EXERCISE INSTRUCTIONS >> Repeat only the lines below that run from the line with "Open the Machine Type tab" to the line with "Given: Add a trigger to the WHEN block", ends included; skip every picture.

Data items
────

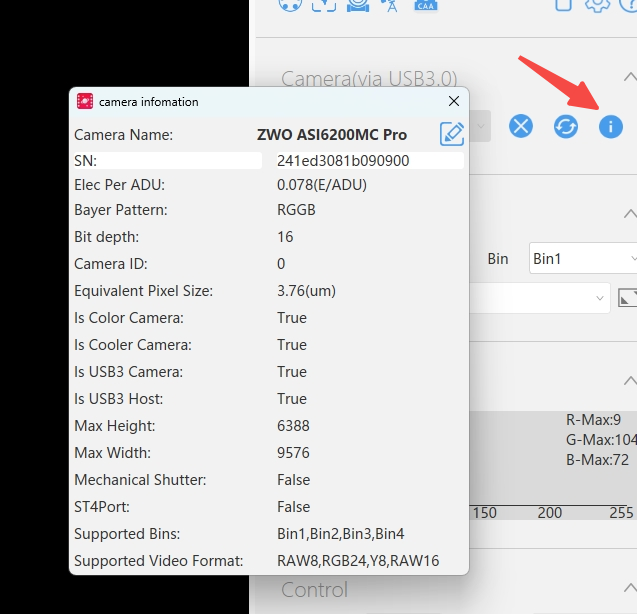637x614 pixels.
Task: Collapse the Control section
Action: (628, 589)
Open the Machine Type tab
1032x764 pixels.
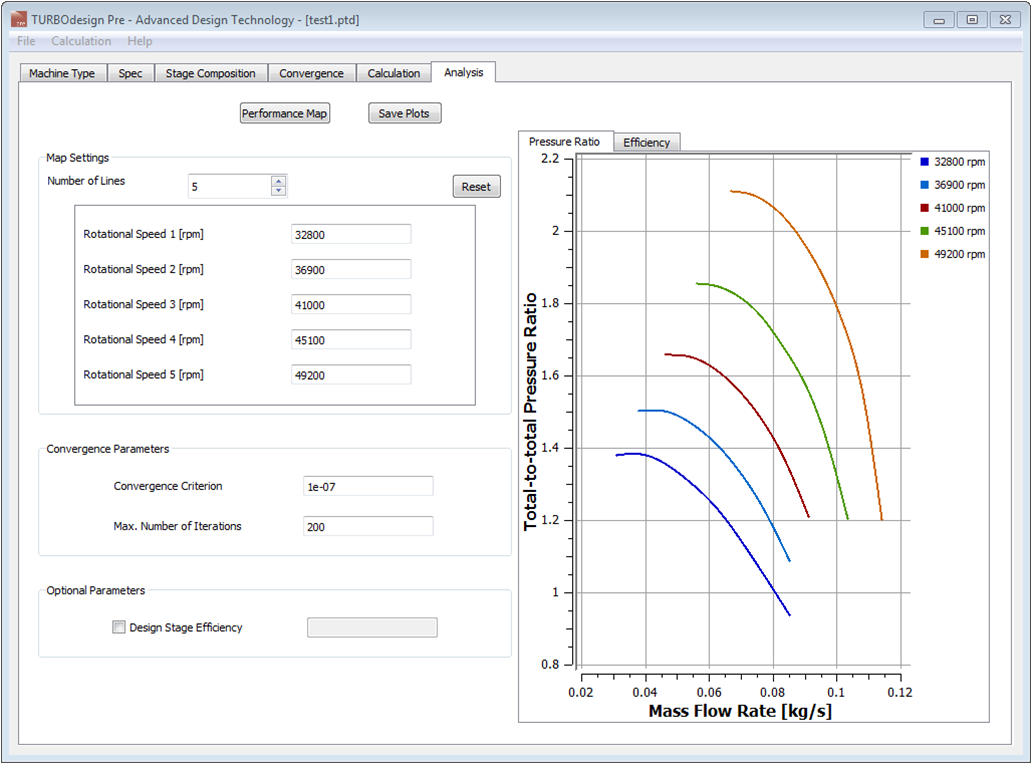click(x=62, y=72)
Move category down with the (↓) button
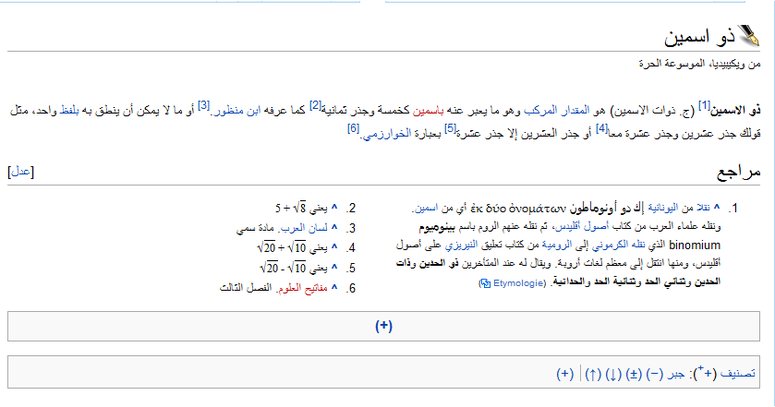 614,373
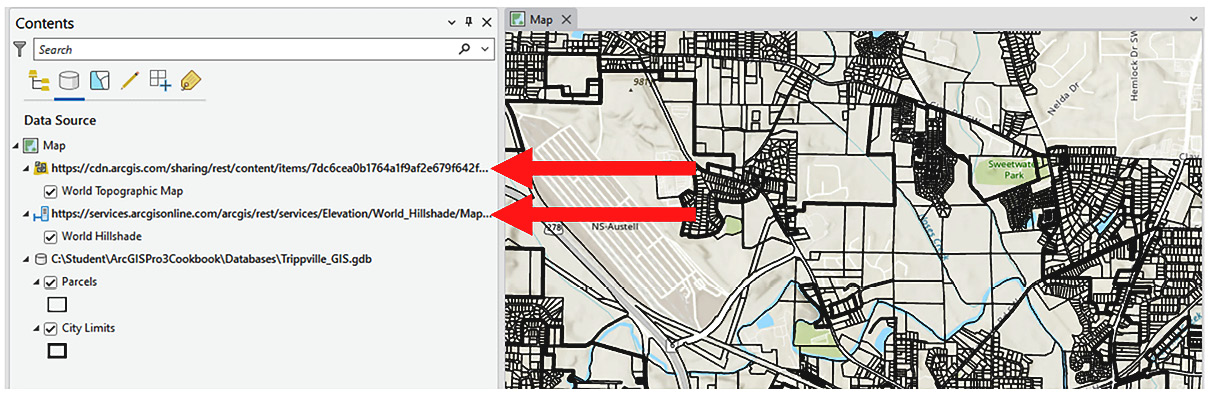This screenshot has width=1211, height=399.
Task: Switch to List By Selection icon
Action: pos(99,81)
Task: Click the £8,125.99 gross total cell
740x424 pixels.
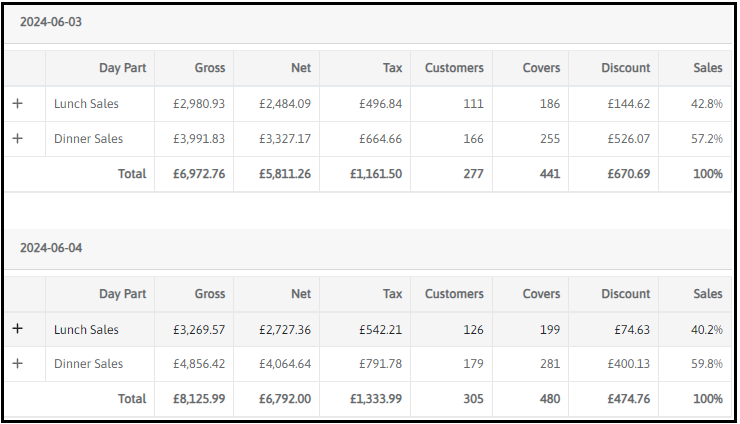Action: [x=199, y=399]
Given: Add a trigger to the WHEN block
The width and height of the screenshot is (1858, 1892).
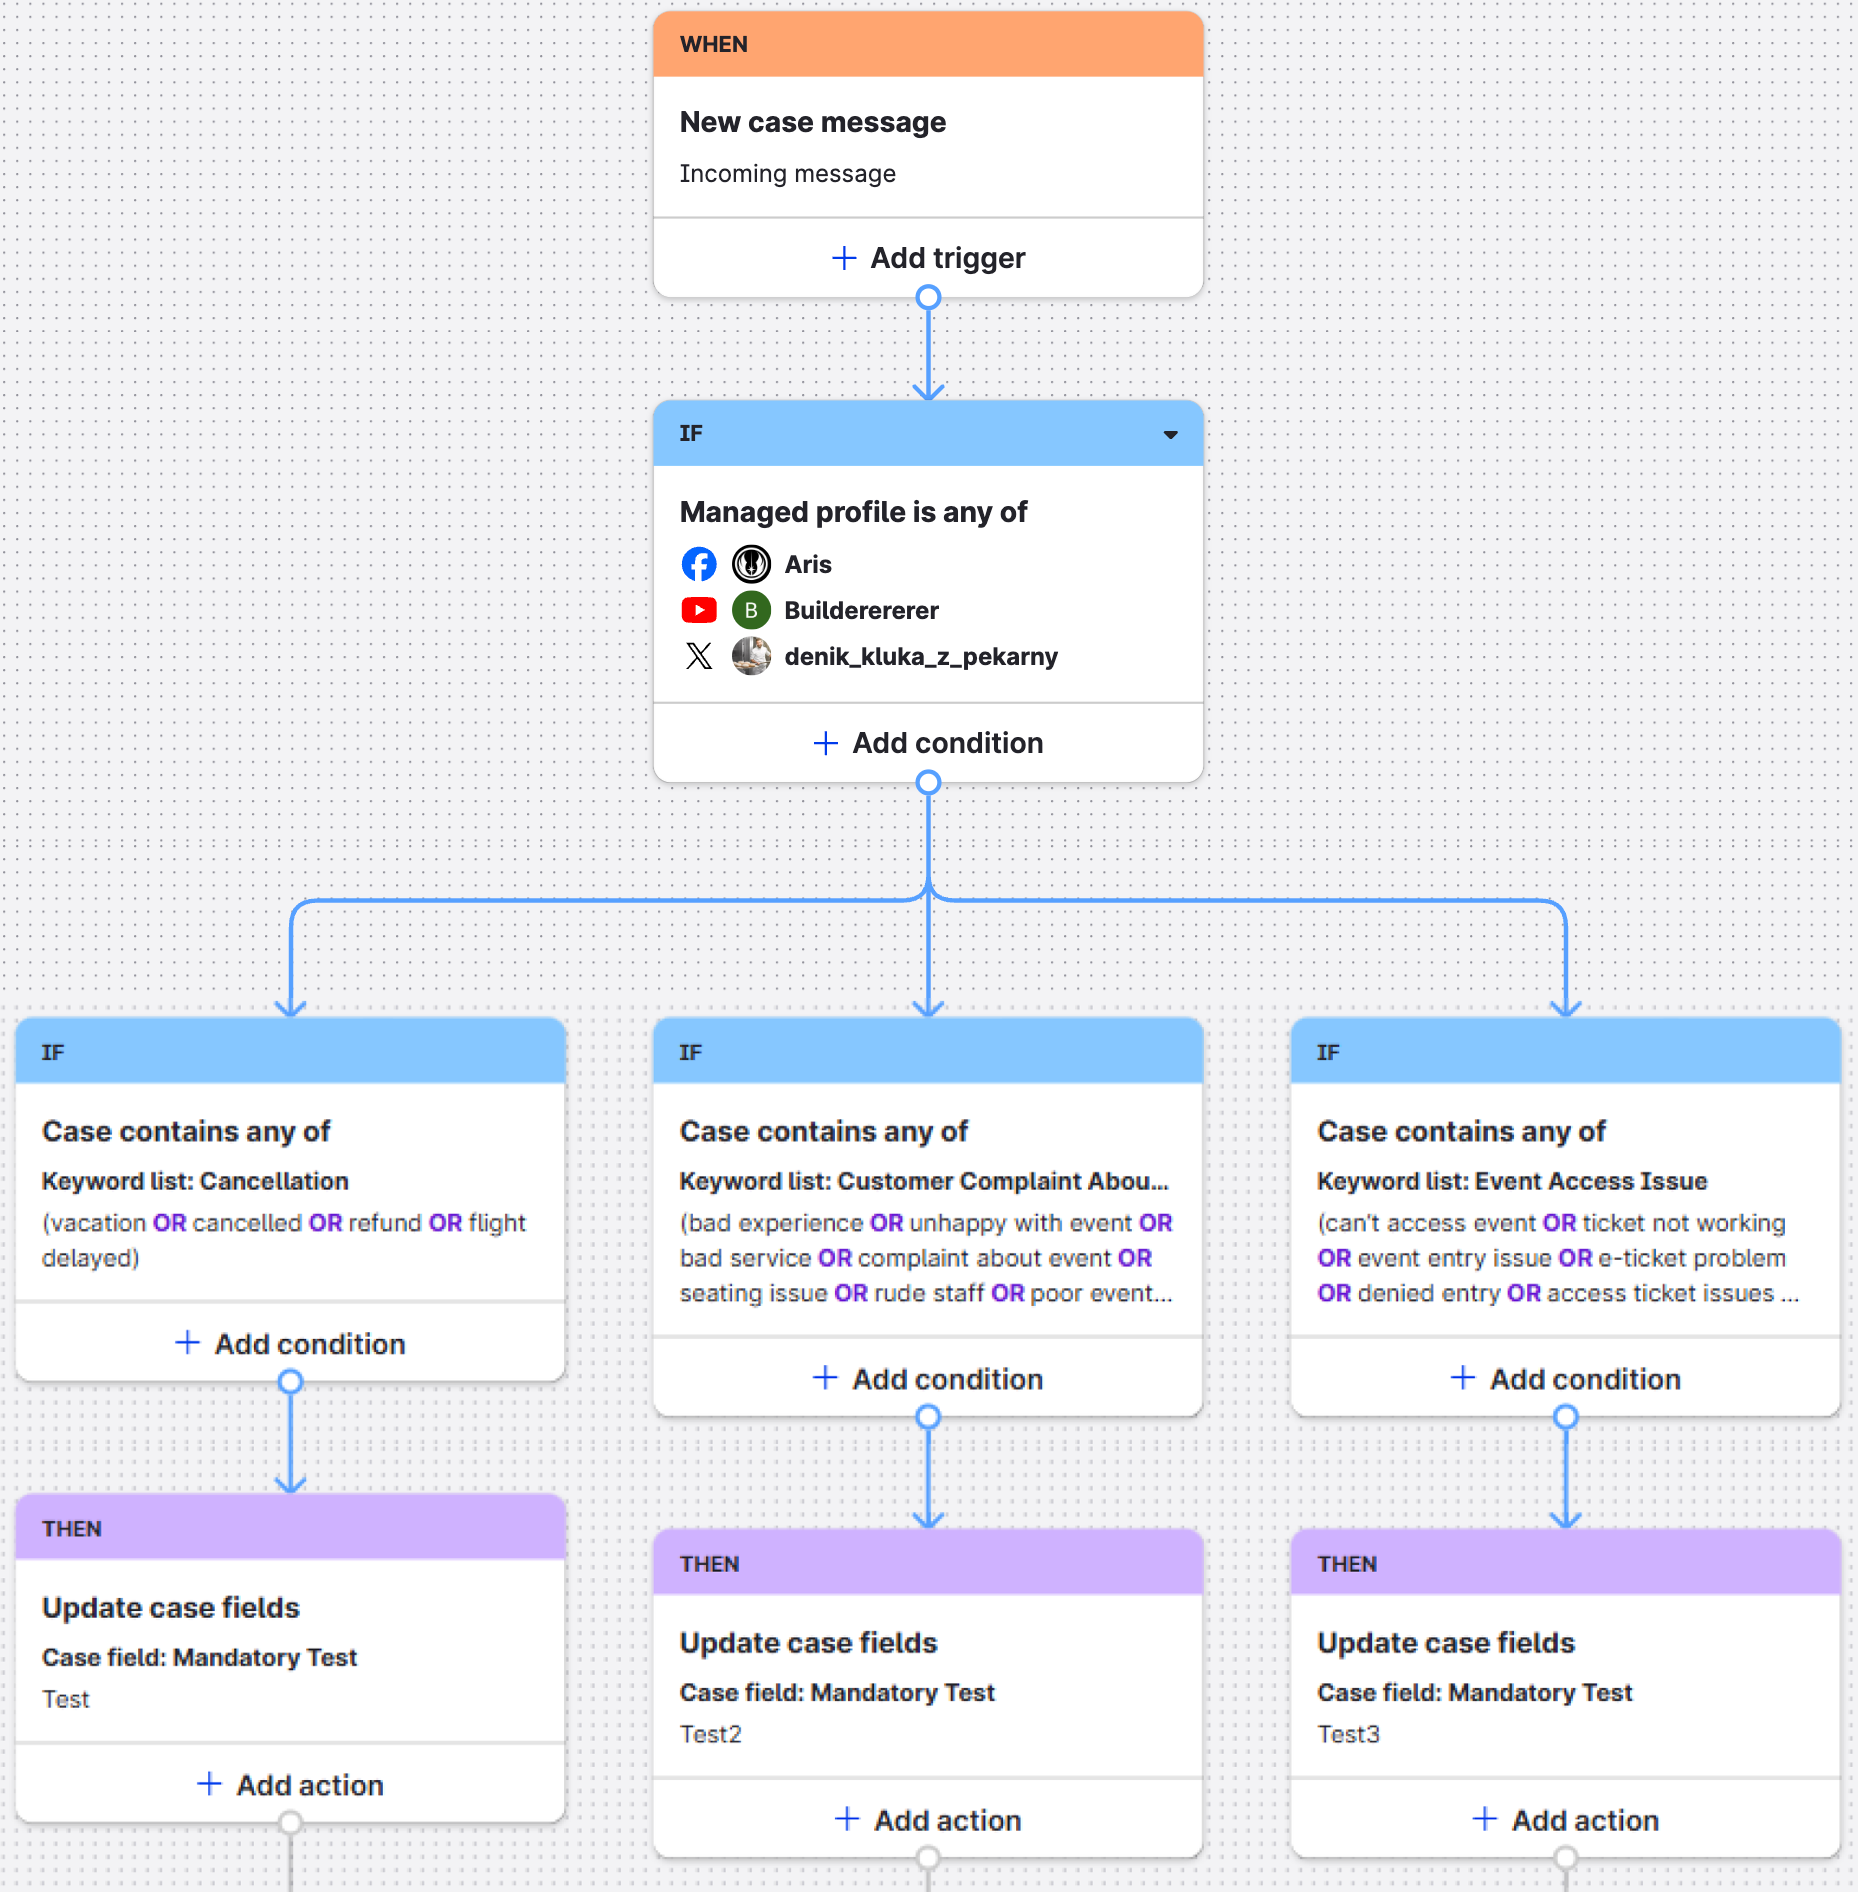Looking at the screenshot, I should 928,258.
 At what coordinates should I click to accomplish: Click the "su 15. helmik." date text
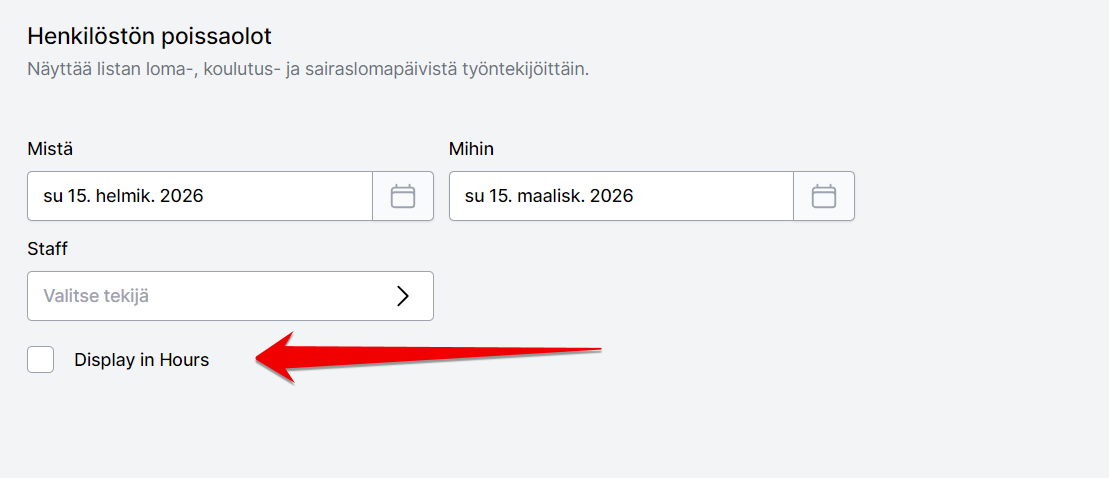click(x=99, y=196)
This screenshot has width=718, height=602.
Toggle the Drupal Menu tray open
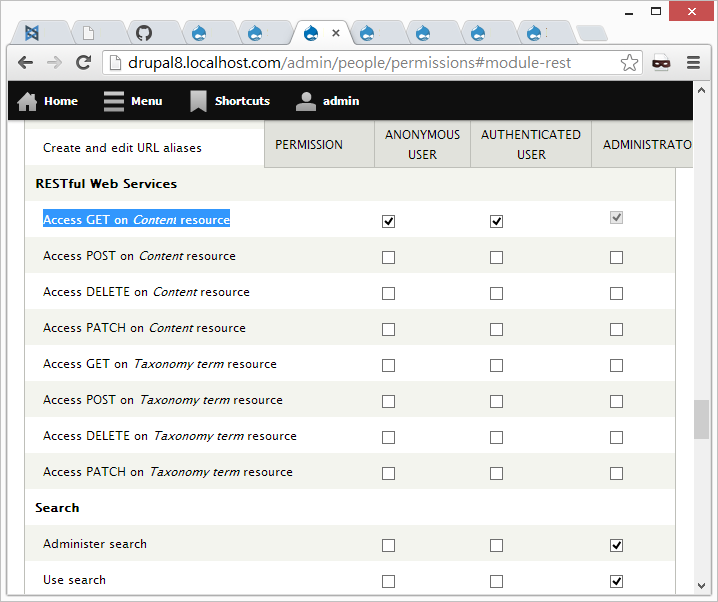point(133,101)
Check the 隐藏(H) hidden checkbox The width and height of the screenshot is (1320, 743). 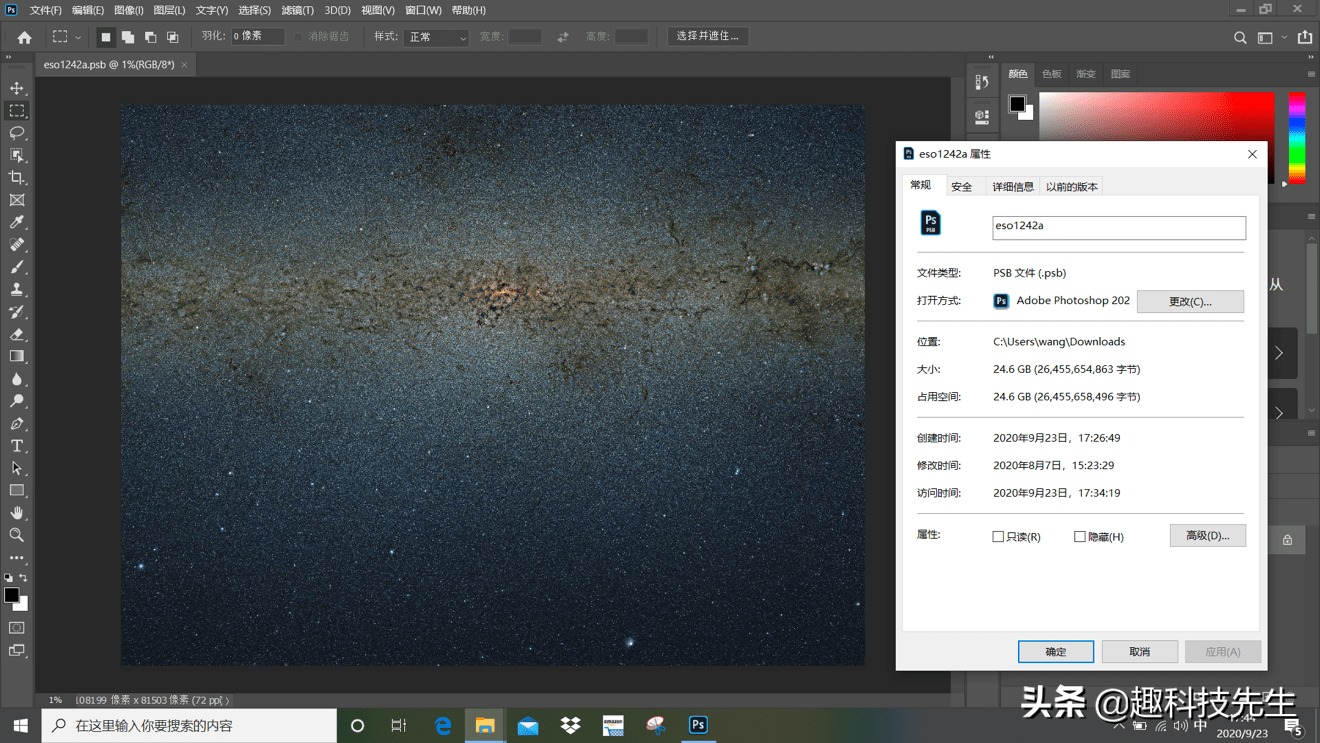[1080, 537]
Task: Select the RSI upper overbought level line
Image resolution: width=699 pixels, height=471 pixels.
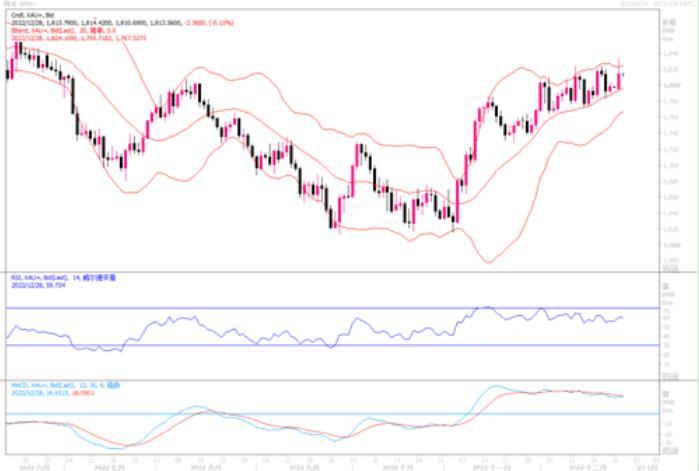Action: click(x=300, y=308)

────

FINAL ANSWER >>
Open the Machine Type tab
1032x764 pixels.
click(x=62, y=72)
Move category down with the (↓) button
 614,373
This screenshot has width=1211, height=399.
Task: Switch to List By Selection icon
Action: pos(99,81)
Task: Click the £8,125.99 gross total cell
740x424 pixels.
Action: [x=199, y=399]
Given: Add a trigger to the WHEN block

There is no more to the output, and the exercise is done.